List each line in the rows below that contains the word "screenshot".

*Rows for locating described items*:
=======

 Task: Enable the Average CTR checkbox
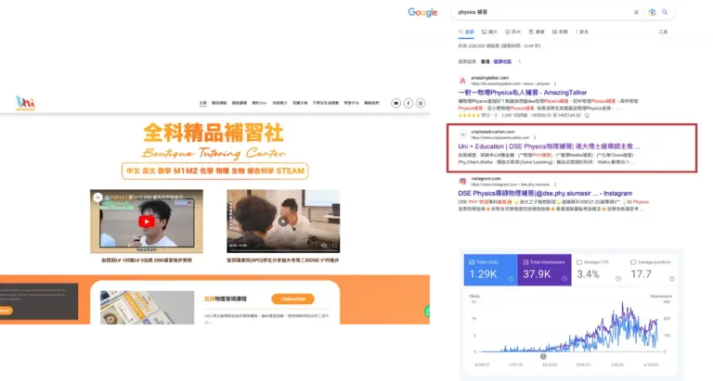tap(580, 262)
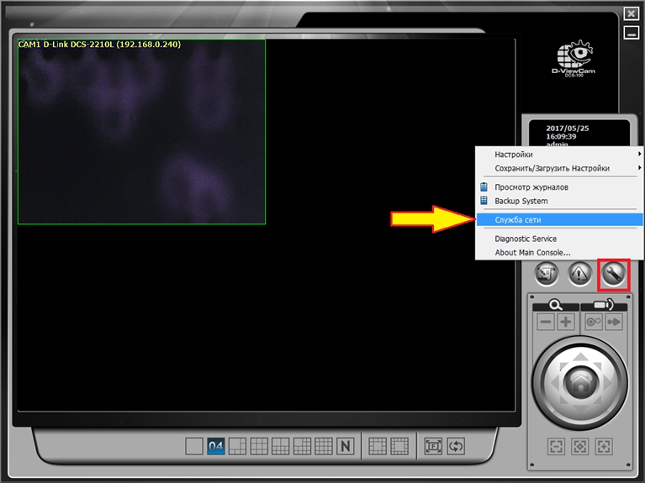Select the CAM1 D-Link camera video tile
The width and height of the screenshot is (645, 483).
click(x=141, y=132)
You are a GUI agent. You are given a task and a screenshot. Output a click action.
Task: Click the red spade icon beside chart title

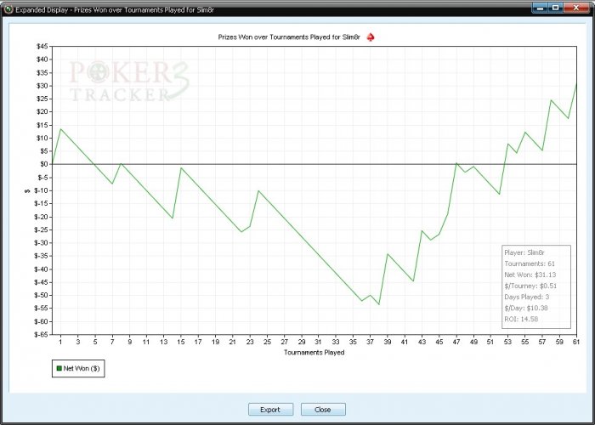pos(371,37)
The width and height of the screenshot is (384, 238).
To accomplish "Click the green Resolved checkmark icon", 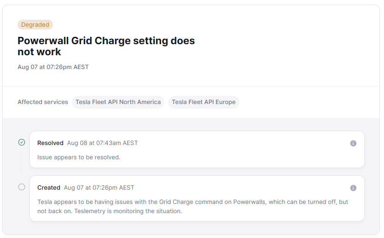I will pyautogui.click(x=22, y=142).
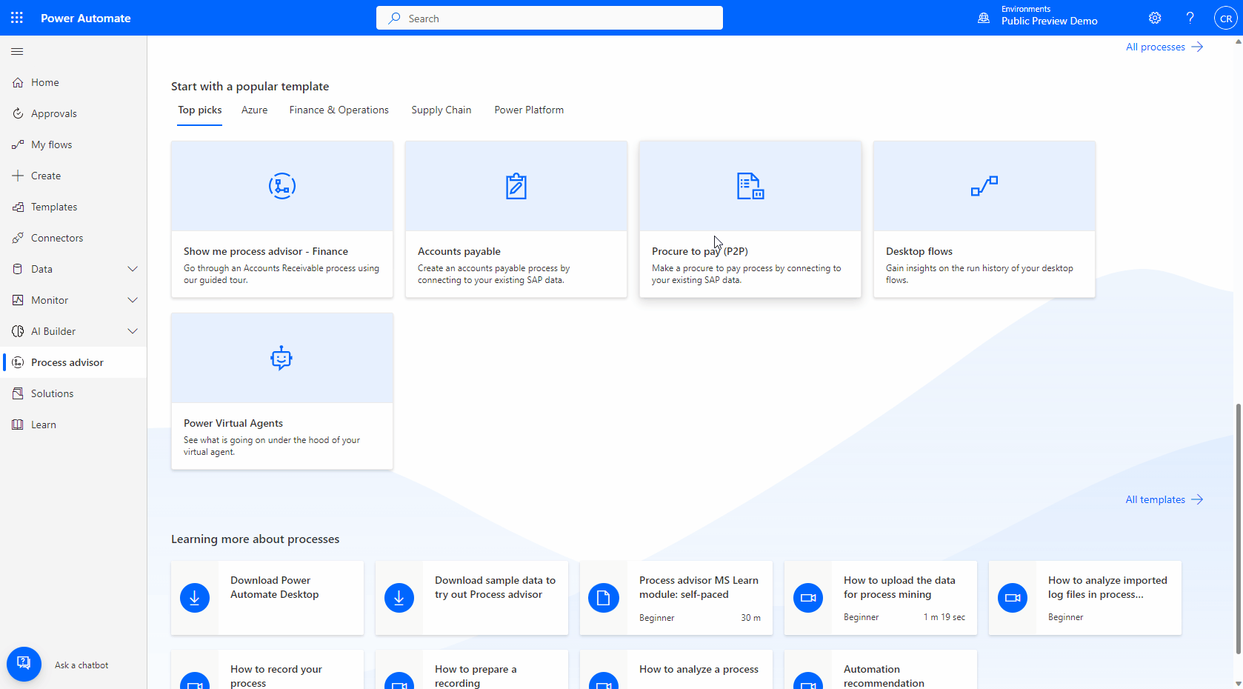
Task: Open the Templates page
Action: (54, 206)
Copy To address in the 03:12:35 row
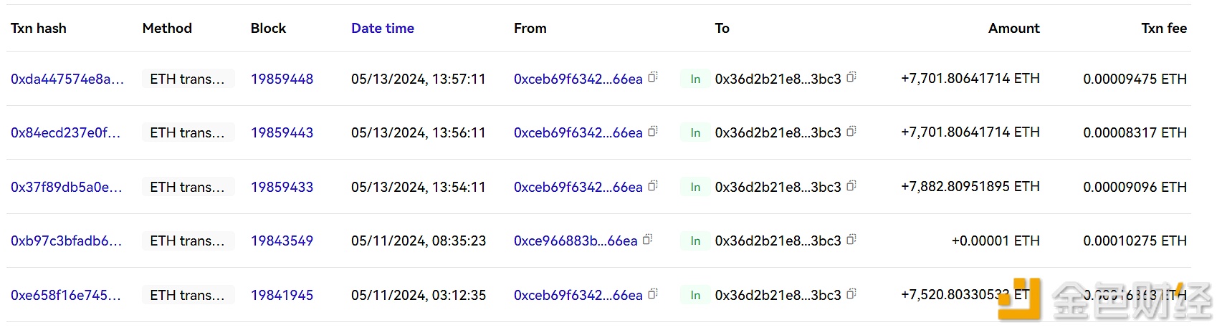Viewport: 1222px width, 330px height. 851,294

=======

*FINISHED TASK*:
The width and height of the screenshot is (645, 483).
You are a GUI agent. You are given a task and a screenshot. Output a click action.
The width and height of the screenshot is (384, 238).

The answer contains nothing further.